Detecting the Gravitational Red Shift Dispersion Effect:
A test to distinguish between two red-shift models
David Noel
<davidn@aoi.com.au>
Ben Franklin Centre
PO Box 27, Subiaco, WA 6008, Australia.
Abstract
Spectral lines from distant, extra-galactic objects are shifted towards the red. While the currently dominating model ascribes these redshifts to expansion of the Universe (expansional redshift), a competing model from the time of discovery of redshifts ascribes them to energy losses in passing through gravitational fields (gravitational redshift). A method is described for distinguishing between these models.
Improvements in telescope design in the 1920s enabled observations to be made of objects outside our local galaxy.
In 1929, Edwin Hubble established1 that lines in the spectra of extra-galactic objects were shifted towards the red, and that the extent of this shift appeared to increase with increasing distance of the object from Earth.
The Doppler Effect causes a redshift in radiation from an object moving away from the observer, and it was widely assumed at the time that the redshifts were due to the extra-galactic objects moving away from the Earth. If the more distant objects were receding more quickly, this implied that the Universe as a whole was expanding, and this formed the first basis for the Expanding Universe model.

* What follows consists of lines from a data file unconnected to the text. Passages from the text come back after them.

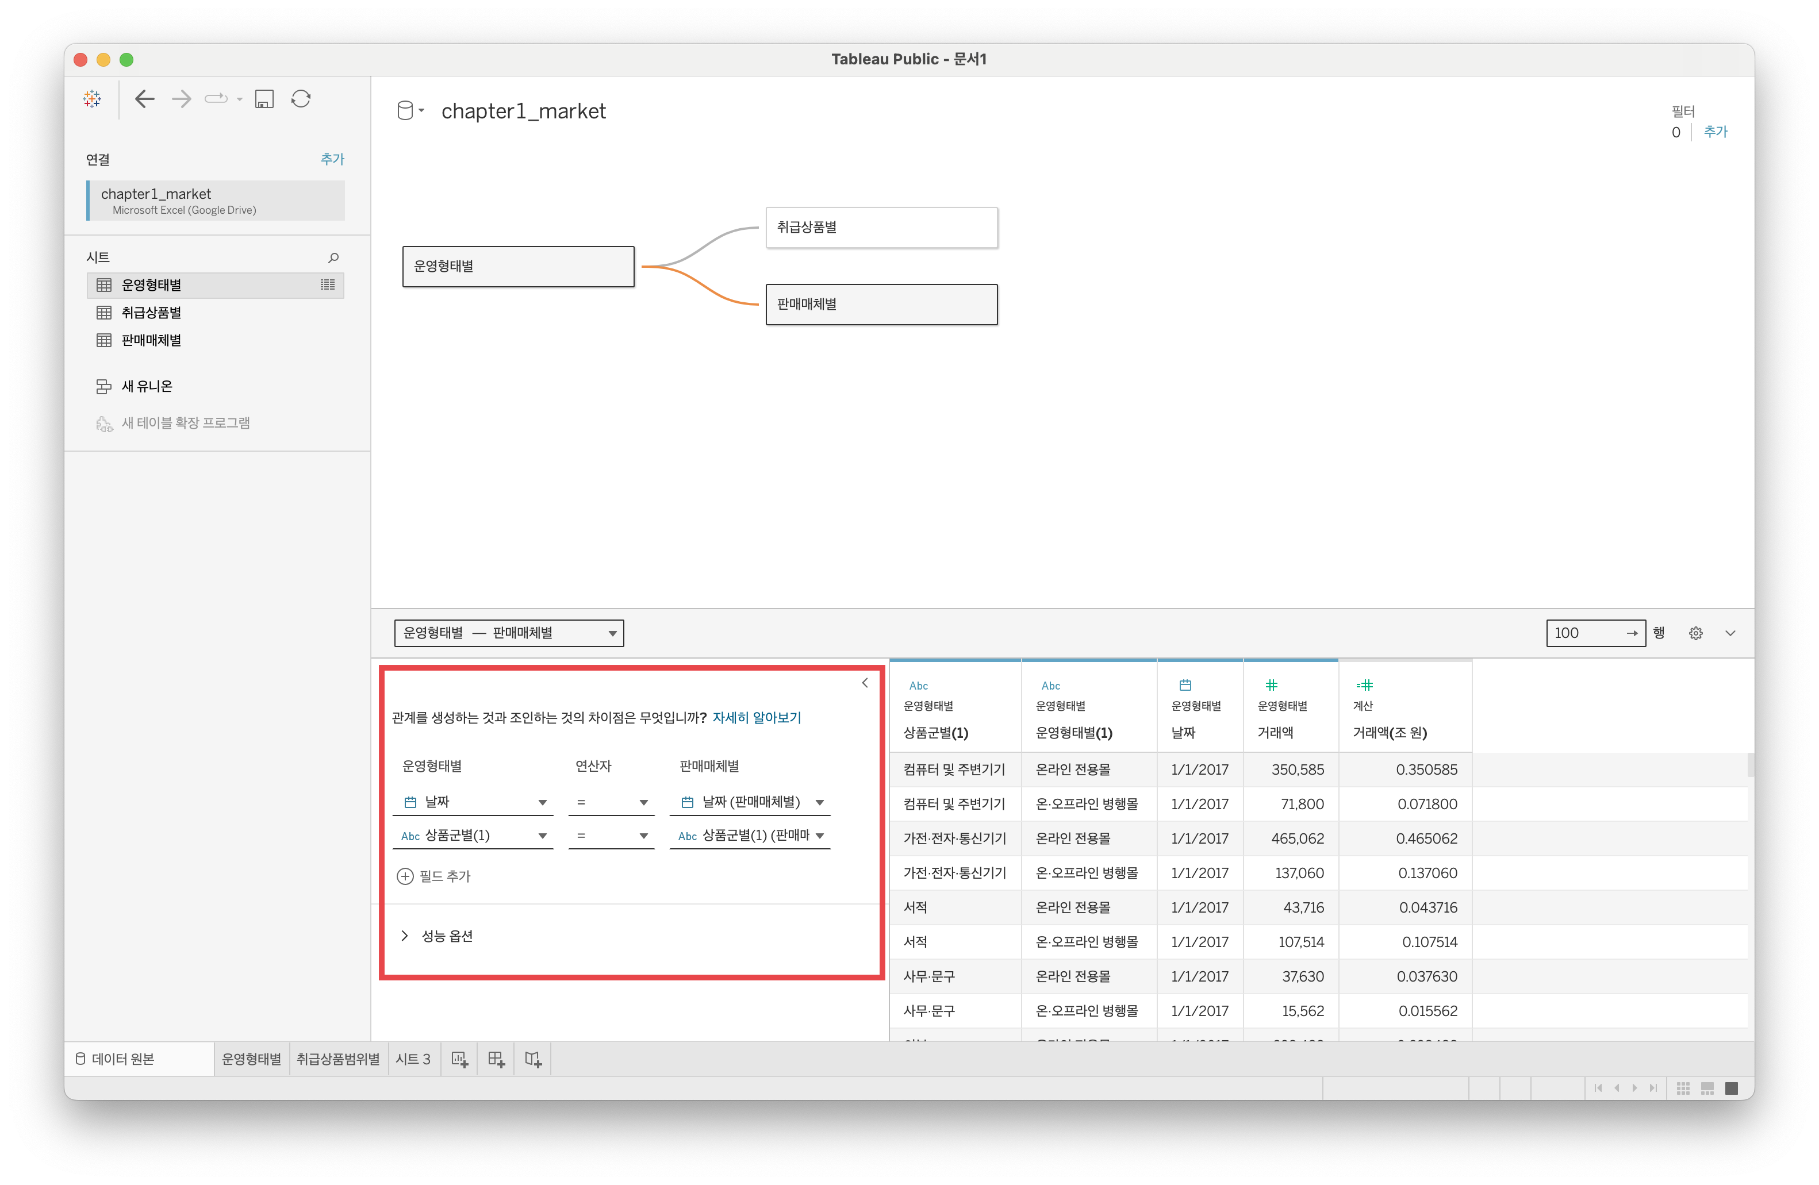Image resolution: width=1819 pixels, height=1185 pixels.
Task: Click the new worksheet icon
Action: (x=459, y=1059)
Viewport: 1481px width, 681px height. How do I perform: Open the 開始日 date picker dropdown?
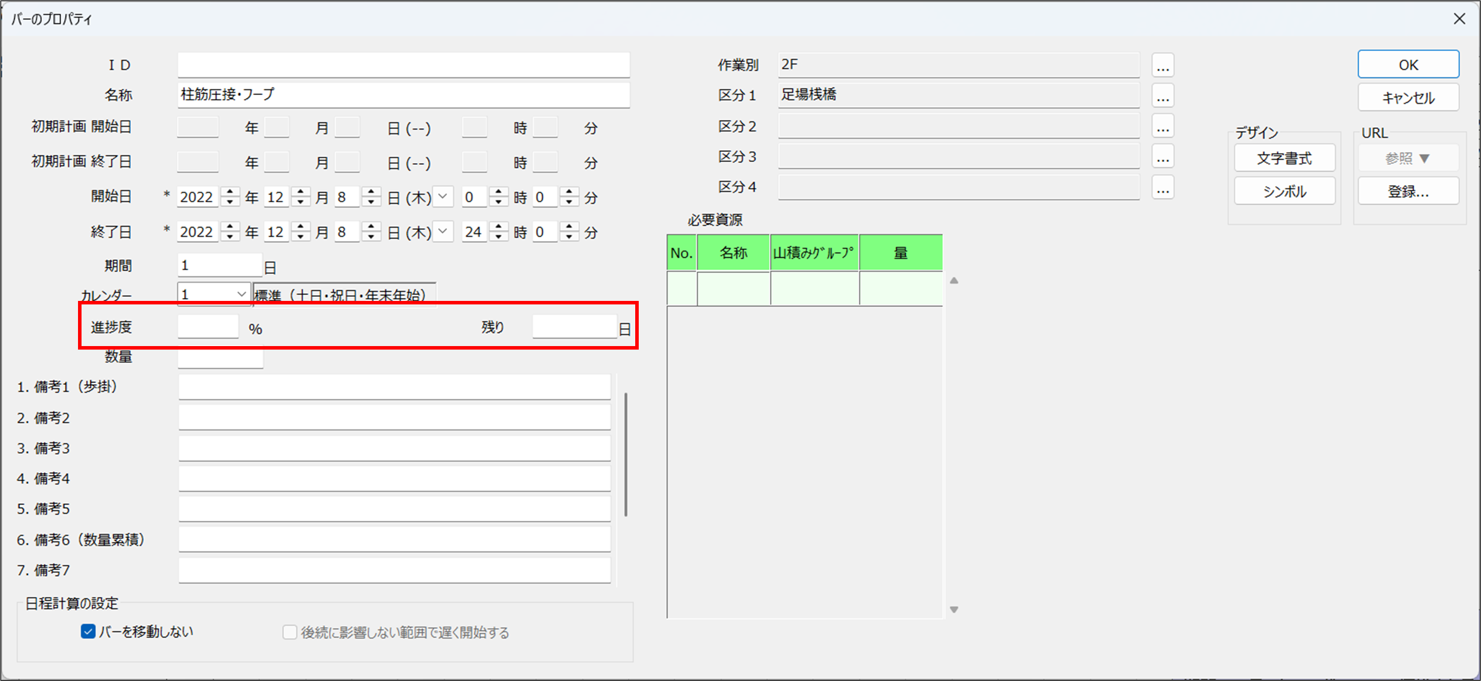click(x=444, y=196)
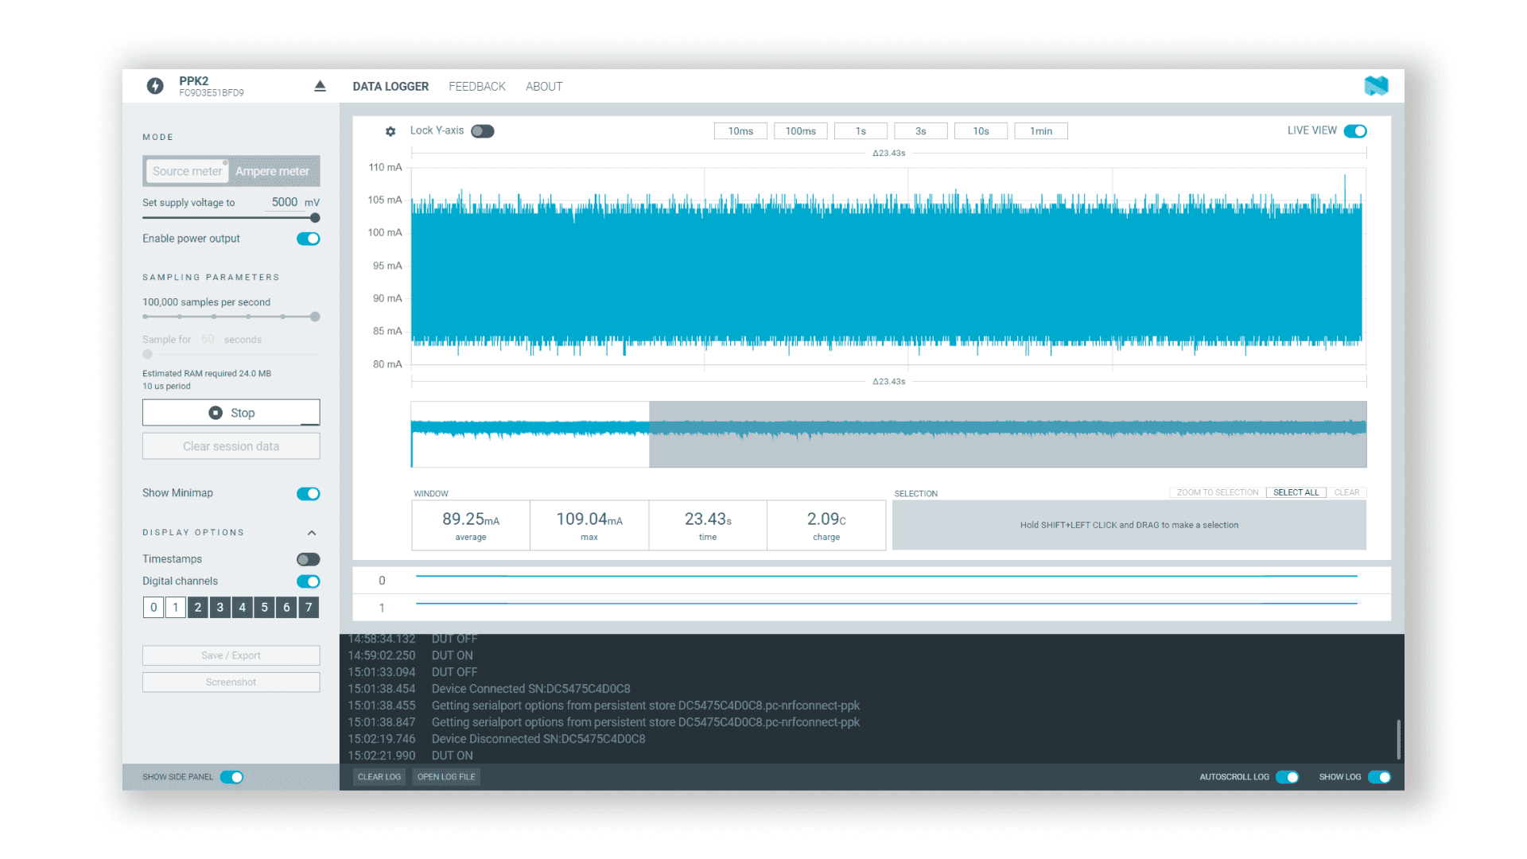Viewport: 1527px width, 859px height.
Task: Toggle digital channel 7 box
Action: pos(309,608)
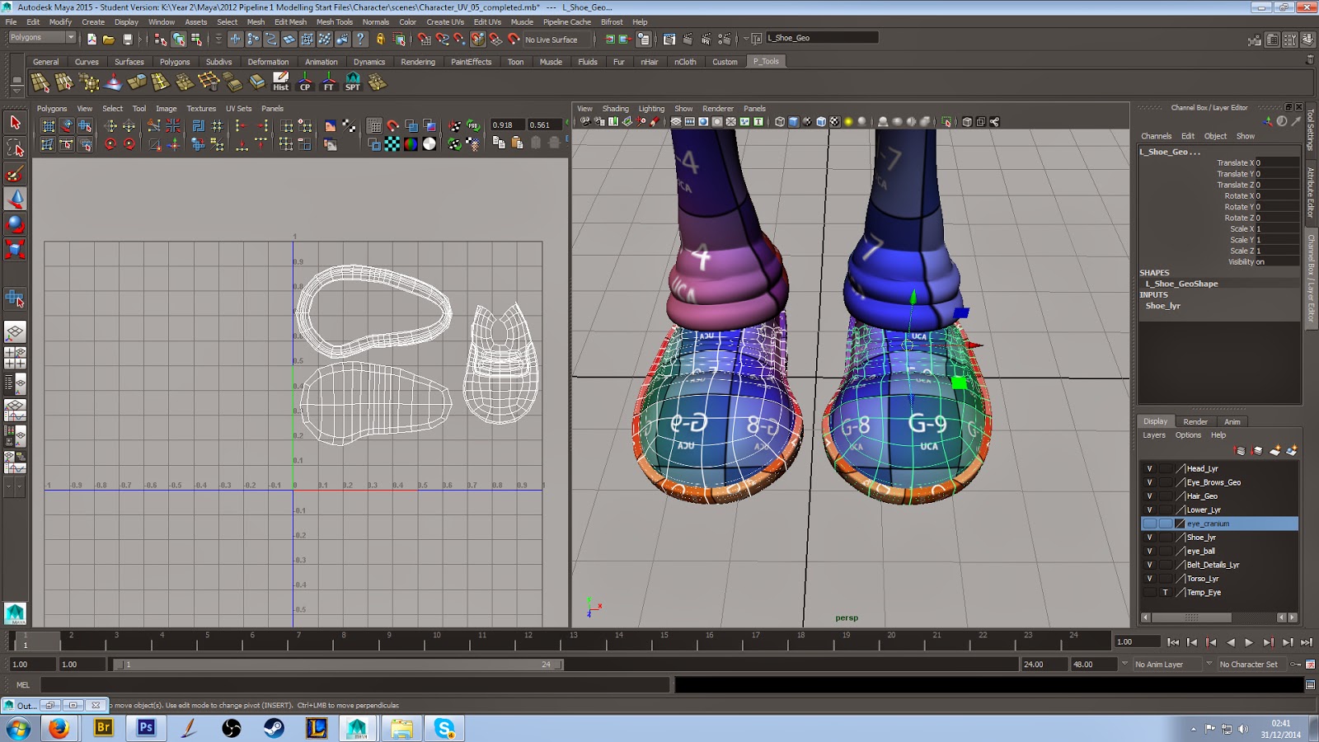This screenshot has height=742, width=1319.
Task: Click the SPT icon on the shelf
Action: [351, 82]
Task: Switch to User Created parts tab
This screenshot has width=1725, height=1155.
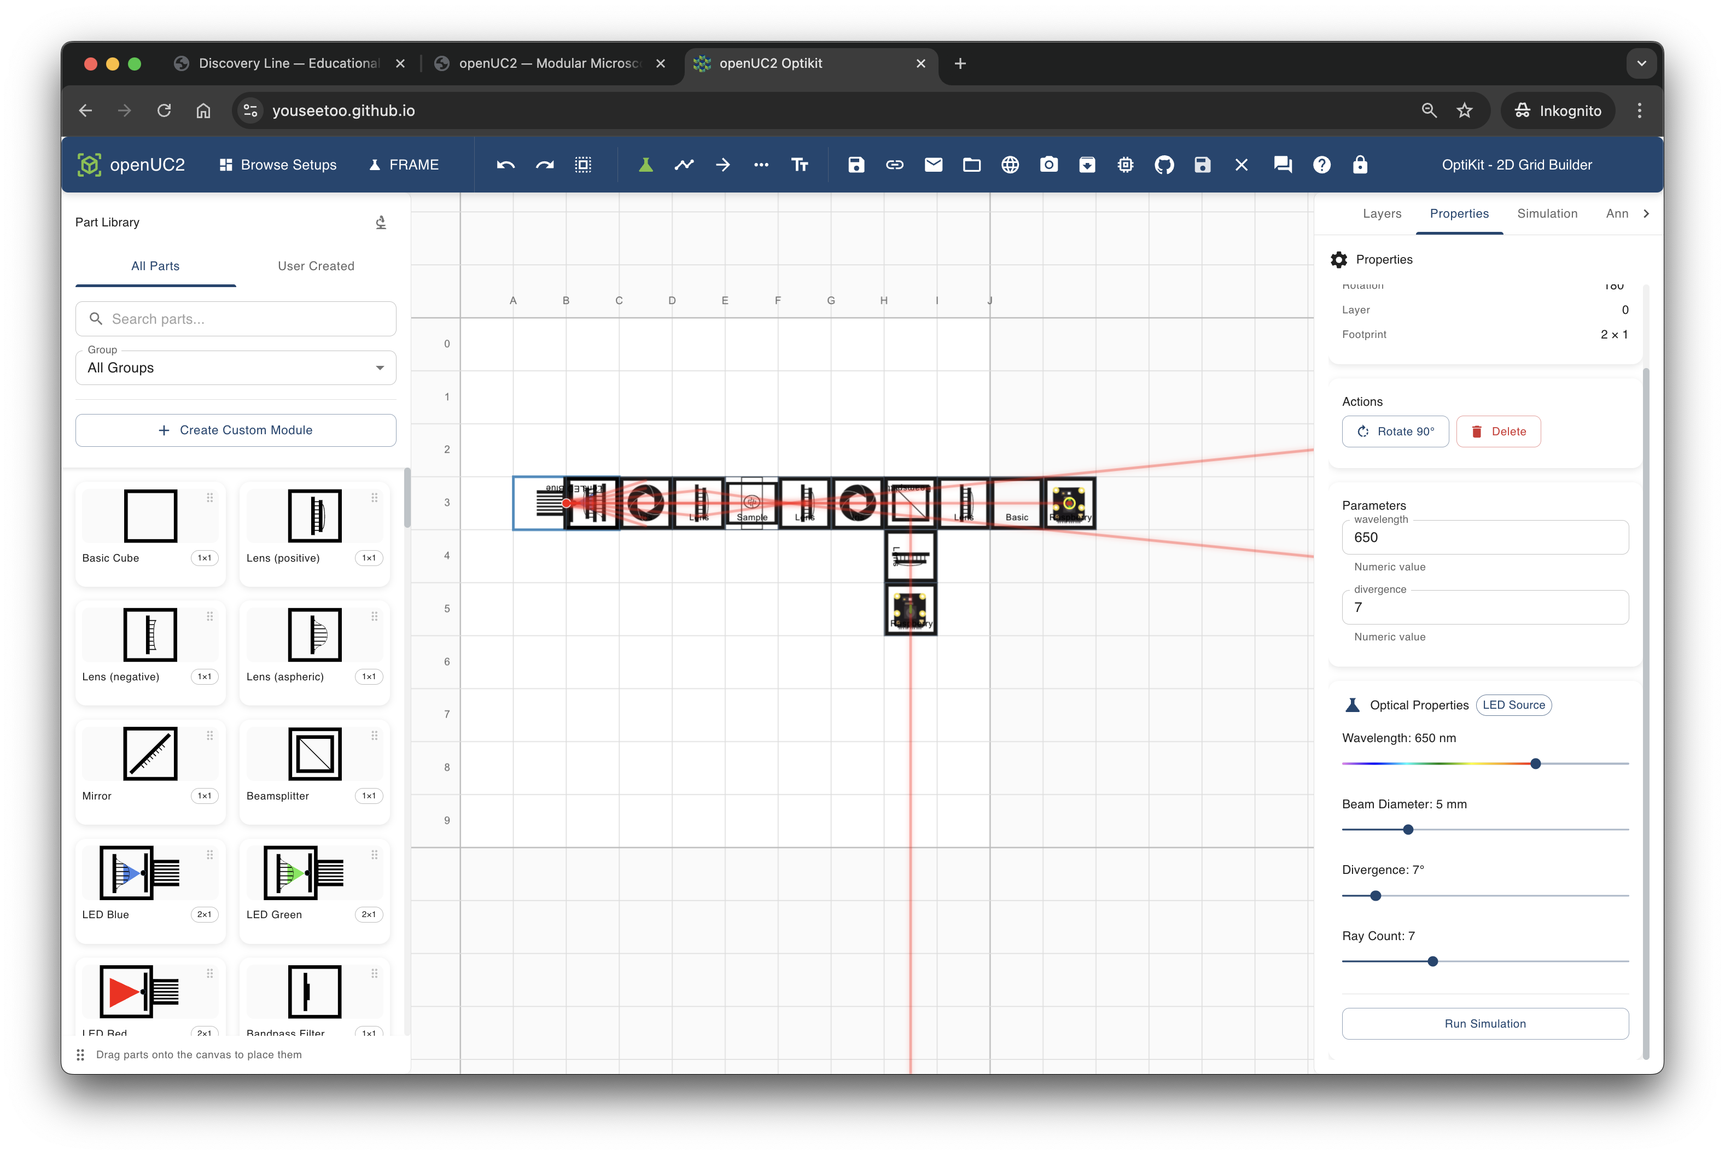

However, even in the 1930s, expansion was not the only explanation put forward to explain the redshifts, and other researchers such as Fritz Zwicky put forward the view2 that the light from distant galaxies had been red-shifted by its movement through the gravitational fields between the source and observer. A study3 by Ten Bruggencate of redshifts in light from two groups of objects at similar intergalactic distances, but chosen so the light from one group had to pass through denser gravitational fields than the other, did support the gravitational red shift model.
The fact that light passing through a gravitational field loses energy is not really in dispute at this time. For example, Hawking describes observations4 from apparatus in Earth satellites which demonstrates this effect.
Nevertheless, since the 1930s the common view that these redshifts are due to expansion has gained the high ground and is very seldom questioned in the scientific community. It is of interest that, in spite of common assertions in popular literature that "Edwin Hubble discovered that the Universe is expanding", Hubble himself never accepted5 the expansion model.
There is a practical test which could distinguish between the expansional and the gravitational redshift models. If the redshifts were really due to recession, then their values would have to be exactly the same across the entire spectrum of the object, because they would reflect a physical movement of the object.
On the other hand, if redshifts were due to the action of intervening gravitational fields, then this action could well vary with wavelength, and the redshifts would have slightly different values at different ends of the same object's spectrum.
Three cases can be distinguished in searching for a 'gravitational redshift dispersion effect'.
1. The effect is real and appreciable. In this case, it should be verifiable from existing spectral records.
2. The effect is real, but small. In this case, special tests might need to be devised. Obviously a small effect might still be found for an available very wide spectrum, perhaps extending from the ultraviolet through to microwave, and for the most distant objects, where more gravitational fields would have to be passed through.
3. The effect is not real. In this case, measurements should at least demonstrate that any effect must be below a certain limit.
Clearly a positive result in searching for gravitational redshift dispersion has major implications for cosmology. Some of these implications are examined elsewhere6.
References
1. E. Hubble. A Relation between Distance and Radial Velocity among Extra-Galactic Nebulae. Proceedings of The National Academy of Sciences, 1929. p.168. Online at: www.pnas.org/cgi/content/full/101/1/8.
2. F. Zwicky. On the Red Shift of Spectral Lines through Interstellar Space. Proceedings of the National Academy of Sciences of the United States of America, Vol. 15, No. 10 (Oct. 15, 1929), pp. 773-779. Online at: www.pnas.org/cgi/reprint/15/10/773.pdf.
3. P. Ten Bruggencate. The Radial Velocities of Globular Clusters. Proceedings of the National Academy of Sciences of the United States of America, Vol. 16, No. 2 (Feb. 15, 1930), pp. 111-118. Online at http://www.pnas.org/cgi/reprint/16/2/111 as111.pdf.
4. Stephen W Hawking. A Brief History of Time. Bantam Books, London, 1989, pp. 35, 90, 97.